What to produce » Give back exactly the lines of the data below, starting with the line that has "Where should I click to: Expand" and going on through the line that has "This screenshot has width=1231, height=980.".

Given records »
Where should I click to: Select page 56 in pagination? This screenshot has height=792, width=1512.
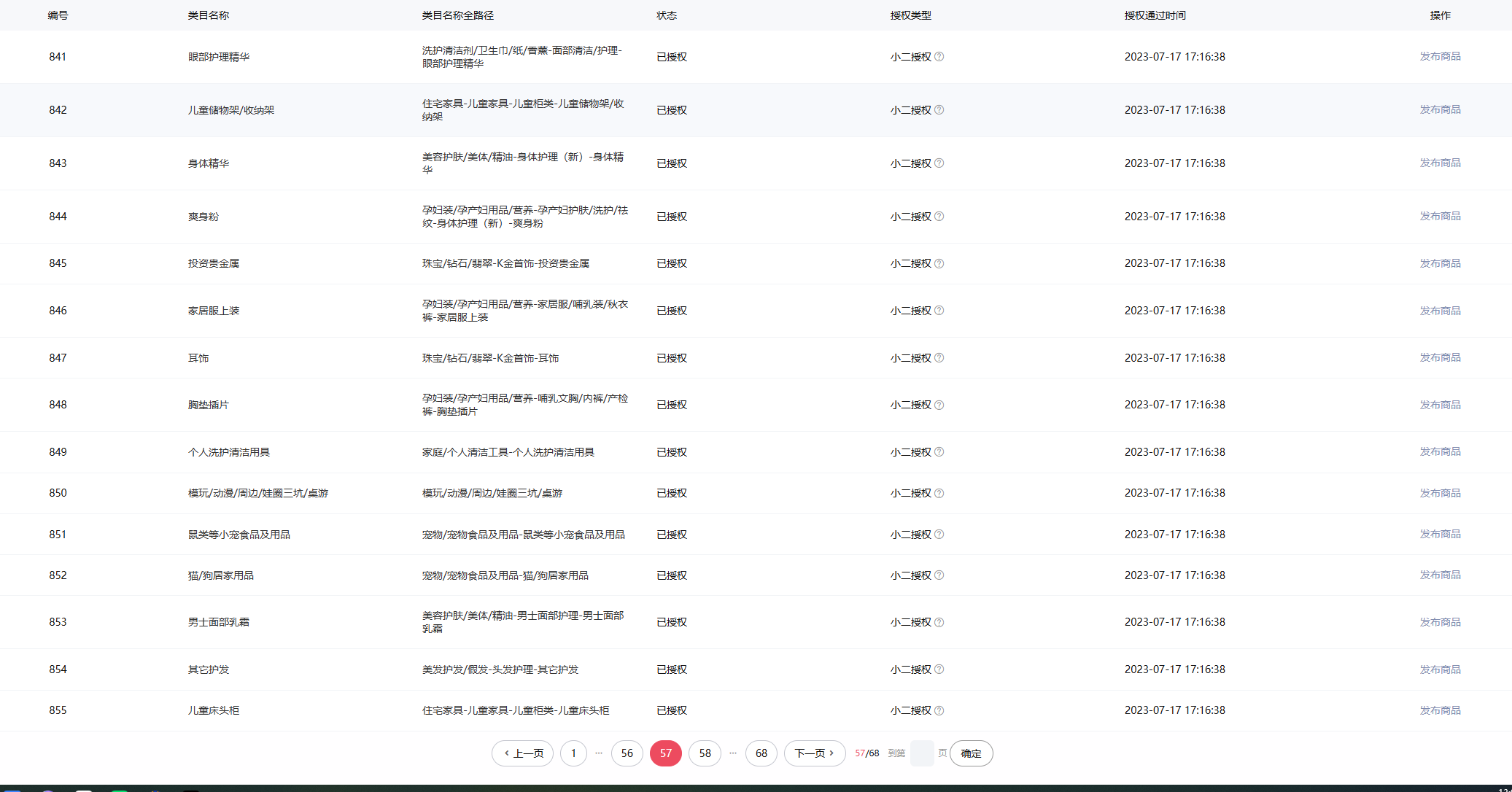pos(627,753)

==

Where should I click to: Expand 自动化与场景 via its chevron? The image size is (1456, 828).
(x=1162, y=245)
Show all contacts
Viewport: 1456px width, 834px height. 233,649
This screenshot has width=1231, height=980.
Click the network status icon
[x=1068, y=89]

...

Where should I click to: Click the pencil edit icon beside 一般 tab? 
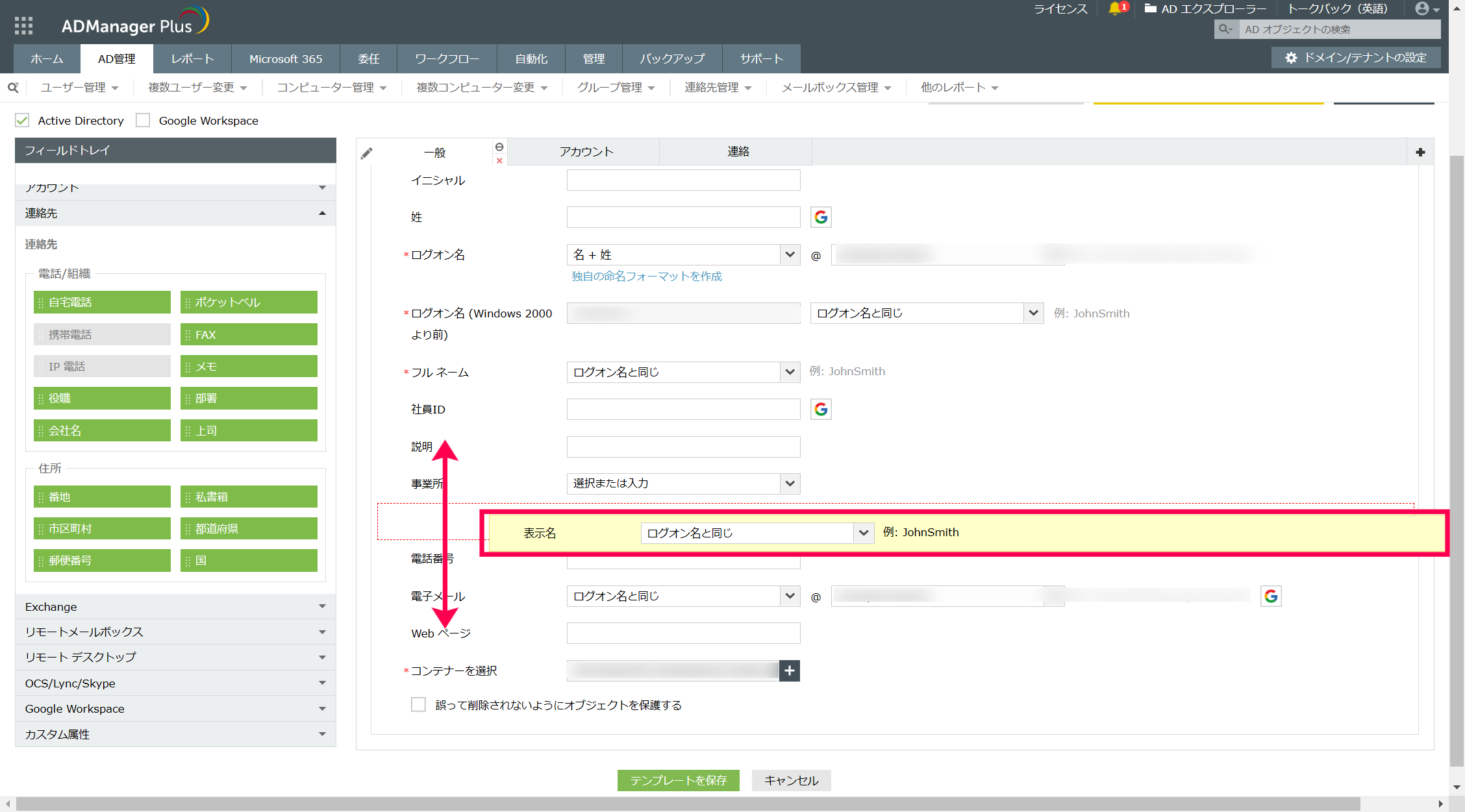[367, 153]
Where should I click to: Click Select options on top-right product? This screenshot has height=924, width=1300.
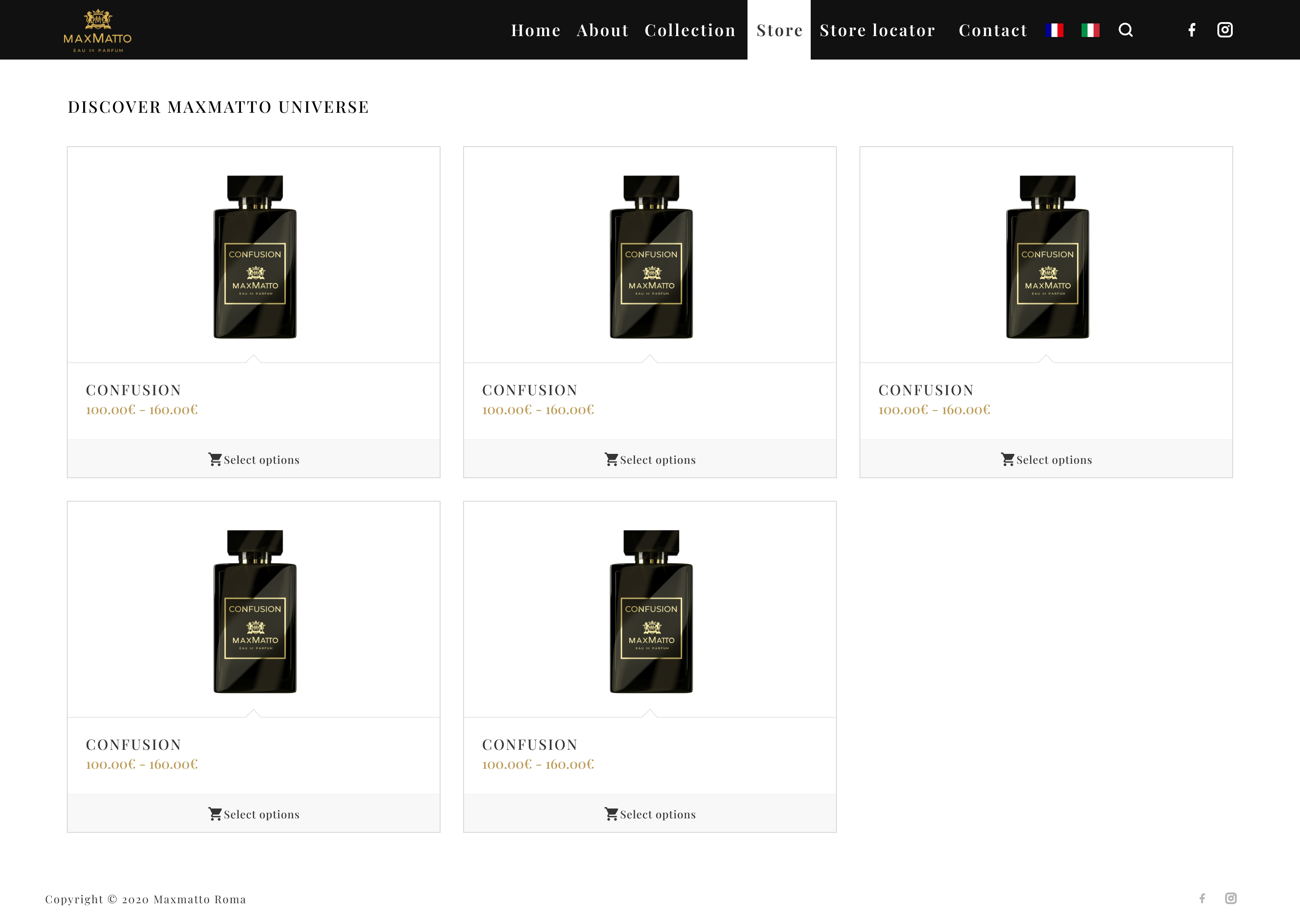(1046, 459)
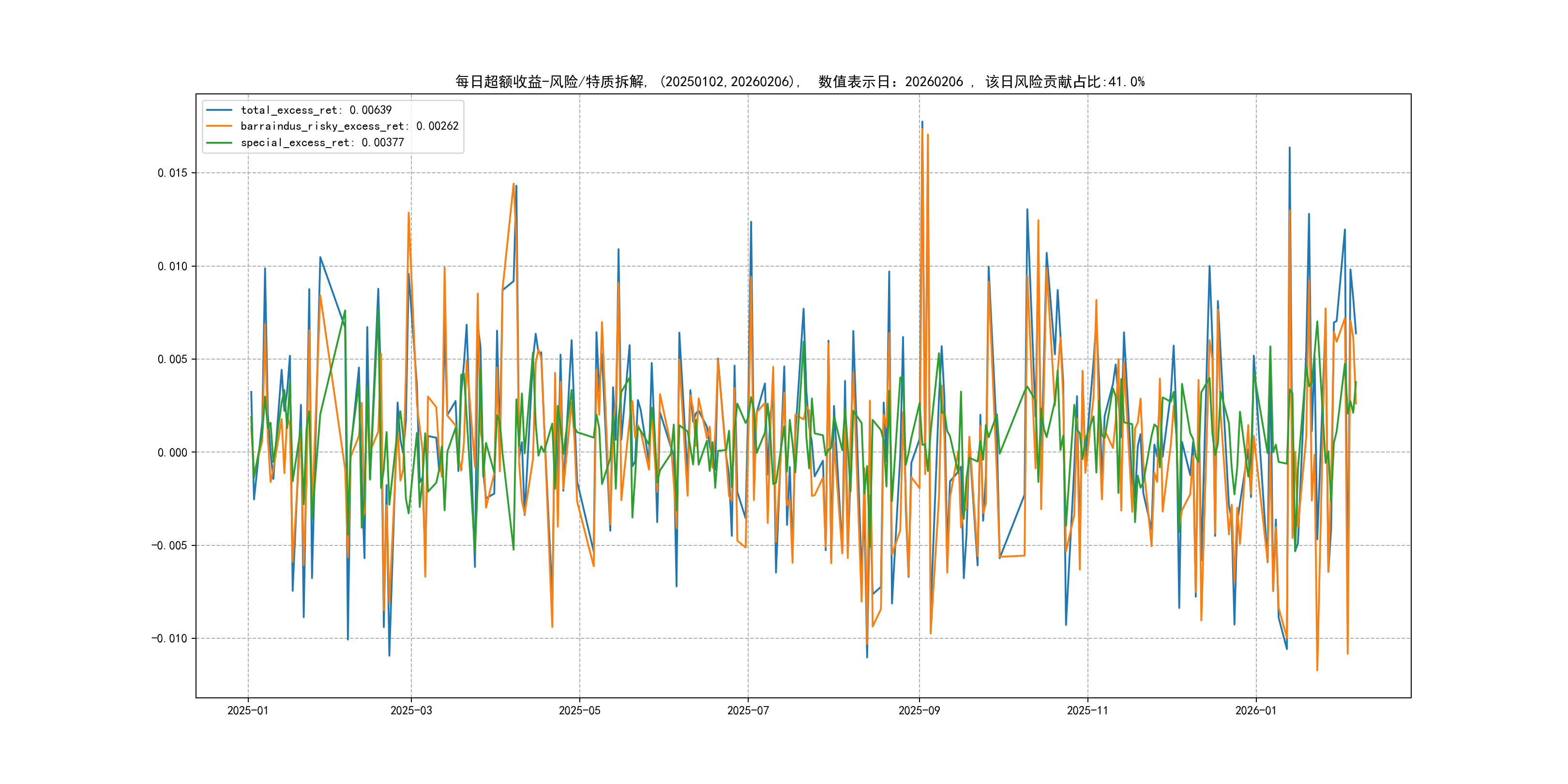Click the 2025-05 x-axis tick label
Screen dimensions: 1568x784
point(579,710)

Response below »
Where should I click to: Expand 自动化与场景 via its chevron? The image size is (1456, 828).
(x=1162, y=245)
Show all contacts
Viewport: 1456px width, 834px height. 233,649
This screenshot has width=1231, height=980.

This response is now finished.